We used SPM8 (Wellcome Department of Cognitive Neurology, University College London) working on Matlab to process the scanned images. We performed slice-timing correction using the middle slice as a reference, scan-to-scan realignment, normalization to the EPI template of SPM, resampling the images with a voxel size of 3 mm × 3 mm × 3 mm, and spatial smoothing (FWHM of Gaussian kernel = 8 mm isotropic). A high-pass filter of 128 s was used to remove low frequency noise in the main and control experiments.

General linear model analysis

The first-level analysis using a general linear model (GLM) included the three choice conditions (i.e. Self, Other, and Comp), the condition of task cue, and the condition of response. The onsets of choice condition were the presentation of options. The duration of these conditions was measured as the response time in each trial. The onset of the task cue condition was the appearance of the cue, and its duration was 1 s. All three task cues were collapsed into one condition. Responses were also collapsed into a single condition with duration zero. The blood oxygen level-dependent (BOLD) signal was modeled using the canonical hemodynamic response function included in the SPM software. Realignment parameters reflecting head motion estimated in preprocessing were used as nuisance regressors. In addition to these effects on the brain activation, we examined the modulatory effects of ΔU (GLM1) and of ΔMin and ΔEV (GLM2) in choice period.

ROI analysis

Using a separate fMRI scan after the main experiment with the Theory-of-Mind localizer27, we individually identified the rTPJ, associated with taking another’s perspective19,20,27. The average coordinates of the peak of identified rTPJ (57, −50, 20) were located in the posterior subdivision of rTPJ. This is consistent with results from a previous study indicating that the posterior rTPJ is involved in cognitive perspective-taking, using anatomical and functional connectivity36. We examined the modulatory effect of the key parameters in the quasi-maximin model (i.e. ΔMin and ΔEV) on the activation of rTPJ, as well as whether the individual variability in empathic personality trait influenced the effect of parametric modulation.

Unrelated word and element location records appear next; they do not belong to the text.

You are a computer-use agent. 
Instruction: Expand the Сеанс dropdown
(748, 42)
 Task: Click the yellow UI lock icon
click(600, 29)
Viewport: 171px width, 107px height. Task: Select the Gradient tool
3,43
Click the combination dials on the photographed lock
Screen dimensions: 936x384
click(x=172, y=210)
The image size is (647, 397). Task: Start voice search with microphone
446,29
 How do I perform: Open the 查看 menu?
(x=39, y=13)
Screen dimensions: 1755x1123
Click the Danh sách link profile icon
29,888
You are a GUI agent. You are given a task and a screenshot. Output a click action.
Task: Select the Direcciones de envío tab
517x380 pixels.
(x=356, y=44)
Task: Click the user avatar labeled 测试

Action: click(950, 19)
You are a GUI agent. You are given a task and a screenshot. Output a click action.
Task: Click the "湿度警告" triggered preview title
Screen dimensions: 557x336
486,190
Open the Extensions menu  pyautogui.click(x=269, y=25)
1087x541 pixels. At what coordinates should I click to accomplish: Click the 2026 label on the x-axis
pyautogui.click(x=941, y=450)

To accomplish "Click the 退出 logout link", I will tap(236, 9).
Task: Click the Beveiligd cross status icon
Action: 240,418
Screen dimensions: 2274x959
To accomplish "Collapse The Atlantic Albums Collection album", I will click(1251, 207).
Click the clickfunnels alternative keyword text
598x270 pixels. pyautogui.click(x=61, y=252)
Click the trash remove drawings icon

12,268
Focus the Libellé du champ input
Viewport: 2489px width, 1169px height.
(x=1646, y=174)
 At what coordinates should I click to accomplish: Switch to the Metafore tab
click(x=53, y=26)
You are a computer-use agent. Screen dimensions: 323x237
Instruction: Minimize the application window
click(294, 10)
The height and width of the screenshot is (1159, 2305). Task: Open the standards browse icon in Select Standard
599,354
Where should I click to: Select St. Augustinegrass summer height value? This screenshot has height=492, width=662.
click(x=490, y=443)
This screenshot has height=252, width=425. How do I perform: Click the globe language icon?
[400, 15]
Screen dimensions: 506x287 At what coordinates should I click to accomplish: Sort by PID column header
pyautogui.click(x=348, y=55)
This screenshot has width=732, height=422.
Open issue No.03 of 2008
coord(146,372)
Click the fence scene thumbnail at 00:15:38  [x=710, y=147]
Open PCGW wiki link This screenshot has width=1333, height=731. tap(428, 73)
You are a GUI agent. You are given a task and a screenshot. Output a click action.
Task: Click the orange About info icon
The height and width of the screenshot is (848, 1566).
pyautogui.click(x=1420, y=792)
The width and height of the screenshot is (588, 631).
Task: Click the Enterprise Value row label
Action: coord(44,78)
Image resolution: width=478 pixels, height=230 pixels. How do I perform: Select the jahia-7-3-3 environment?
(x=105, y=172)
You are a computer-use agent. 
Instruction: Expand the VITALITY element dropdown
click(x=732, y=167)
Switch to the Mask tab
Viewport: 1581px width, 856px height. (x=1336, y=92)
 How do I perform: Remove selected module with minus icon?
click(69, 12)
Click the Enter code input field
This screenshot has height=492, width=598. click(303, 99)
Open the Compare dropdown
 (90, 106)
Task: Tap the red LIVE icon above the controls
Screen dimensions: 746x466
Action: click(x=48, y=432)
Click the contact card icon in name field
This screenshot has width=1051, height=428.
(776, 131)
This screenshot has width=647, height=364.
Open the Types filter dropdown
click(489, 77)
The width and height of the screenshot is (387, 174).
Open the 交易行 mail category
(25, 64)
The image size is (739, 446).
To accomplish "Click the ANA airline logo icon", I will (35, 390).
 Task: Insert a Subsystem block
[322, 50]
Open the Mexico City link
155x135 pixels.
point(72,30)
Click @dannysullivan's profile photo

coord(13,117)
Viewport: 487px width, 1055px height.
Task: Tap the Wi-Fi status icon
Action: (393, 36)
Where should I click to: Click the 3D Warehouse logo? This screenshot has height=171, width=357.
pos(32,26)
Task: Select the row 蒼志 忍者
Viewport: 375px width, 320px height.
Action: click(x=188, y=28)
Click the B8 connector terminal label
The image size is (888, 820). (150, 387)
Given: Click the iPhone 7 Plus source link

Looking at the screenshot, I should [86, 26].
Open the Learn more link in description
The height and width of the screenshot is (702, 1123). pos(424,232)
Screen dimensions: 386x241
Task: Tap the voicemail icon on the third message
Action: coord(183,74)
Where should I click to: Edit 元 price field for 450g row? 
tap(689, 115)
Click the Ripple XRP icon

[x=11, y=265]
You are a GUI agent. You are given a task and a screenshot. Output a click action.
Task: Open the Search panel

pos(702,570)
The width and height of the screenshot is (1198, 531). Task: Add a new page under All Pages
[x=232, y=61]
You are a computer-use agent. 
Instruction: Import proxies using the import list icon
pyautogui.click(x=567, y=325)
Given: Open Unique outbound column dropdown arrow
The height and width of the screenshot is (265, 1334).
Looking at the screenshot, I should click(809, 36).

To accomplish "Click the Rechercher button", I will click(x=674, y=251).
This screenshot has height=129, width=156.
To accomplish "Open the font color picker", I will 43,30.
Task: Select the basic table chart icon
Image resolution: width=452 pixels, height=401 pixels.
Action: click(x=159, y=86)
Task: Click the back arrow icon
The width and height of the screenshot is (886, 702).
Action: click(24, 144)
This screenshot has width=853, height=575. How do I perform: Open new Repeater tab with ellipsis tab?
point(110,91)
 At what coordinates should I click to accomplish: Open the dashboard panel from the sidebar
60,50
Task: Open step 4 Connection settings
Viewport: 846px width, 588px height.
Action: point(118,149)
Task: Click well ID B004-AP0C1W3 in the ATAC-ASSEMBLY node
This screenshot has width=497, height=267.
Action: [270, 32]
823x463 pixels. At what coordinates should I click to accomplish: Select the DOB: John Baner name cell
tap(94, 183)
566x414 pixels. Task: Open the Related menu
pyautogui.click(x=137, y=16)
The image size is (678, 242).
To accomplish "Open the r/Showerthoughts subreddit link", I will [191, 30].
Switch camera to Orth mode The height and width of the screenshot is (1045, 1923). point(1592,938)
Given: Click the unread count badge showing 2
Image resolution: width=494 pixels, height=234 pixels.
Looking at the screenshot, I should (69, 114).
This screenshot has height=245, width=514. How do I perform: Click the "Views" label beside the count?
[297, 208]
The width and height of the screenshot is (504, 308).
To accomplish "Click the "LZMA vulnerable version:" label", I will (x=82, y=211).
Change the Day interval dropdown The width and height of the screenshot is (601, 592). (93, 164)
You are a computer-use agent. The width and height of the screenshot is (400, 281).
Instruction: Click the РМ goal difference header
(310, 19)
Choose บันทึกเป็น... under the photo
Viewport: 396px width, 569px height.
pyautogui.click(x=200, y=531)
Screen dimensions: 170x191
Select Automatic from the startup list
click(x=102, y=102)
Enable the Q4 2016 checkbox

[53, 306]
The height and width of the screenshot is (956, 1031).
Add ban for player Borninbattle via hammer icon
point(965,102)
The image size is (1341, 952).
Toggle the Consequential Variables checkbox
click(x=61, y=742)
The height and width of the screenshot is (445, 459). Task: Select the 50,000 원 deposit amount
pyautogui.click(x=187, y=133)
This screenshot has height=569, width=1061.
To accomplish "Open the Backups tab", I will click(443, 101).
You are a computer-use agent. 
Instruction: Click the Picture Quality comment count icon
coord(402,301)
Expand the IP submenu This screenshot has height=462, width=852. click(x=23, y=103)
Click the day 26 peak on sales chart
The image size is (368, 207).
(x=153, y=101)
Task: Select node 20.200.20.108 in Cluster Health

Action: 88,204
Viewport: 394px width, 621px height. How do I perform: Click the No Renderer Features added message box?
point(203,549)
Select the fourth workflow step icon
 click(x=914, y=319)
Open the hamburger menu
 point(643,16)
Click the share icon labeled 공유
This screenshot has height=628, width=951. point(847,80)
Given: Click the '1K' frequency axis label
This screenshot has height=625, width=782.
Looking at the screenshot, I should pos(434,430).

We hypothesized that the mOFC would be associated with affective/emotive evaluation of choice options. We used the anatomical mOFC ROI defined in AAL237 for analysis. Beta estimates in this ROI were extracted and examined. We also hypothesized that the activation in VS would be associated with utility calculations (ΔU) of the quasi-maximin model. For this purpose, an anatomical ROI of VS was defined using MarsBaR38. The striatum ROI of the automated anatomical labeling equipped in MarsBaR within the range from −12 to 0 of MNI z coordinate of caudate ROI was used as the VS (Fig. S1). To calculate the option utility based on the quasi-maximin model (Eq. 1) for this analysis, we used the maximin weight (α) averaged across all participants in each condition.

Functional connectivity analysis

We hypothesized that the VS would be functionally connected with the rTPJ and mOFC. First, we examined the functional connectivity between the rTPJ and the VS using a generalized psychophysiological interaction (gPPI)39. The time series of brain activity in the rTPJ was extracted, and the interactions between the first Eigenvariate of extracted time series and task conditions (Self/Other) were entered into a GLM analysis for gPPI. The beta estimates (i.e. functional connectivity) of the interactions in Self and Other conditions in the ROI of VS were extracted using MarsBaR and tested statistically. Similarly, we examined the functional connectivity between the mOFC and the VS in Self and Other conditions.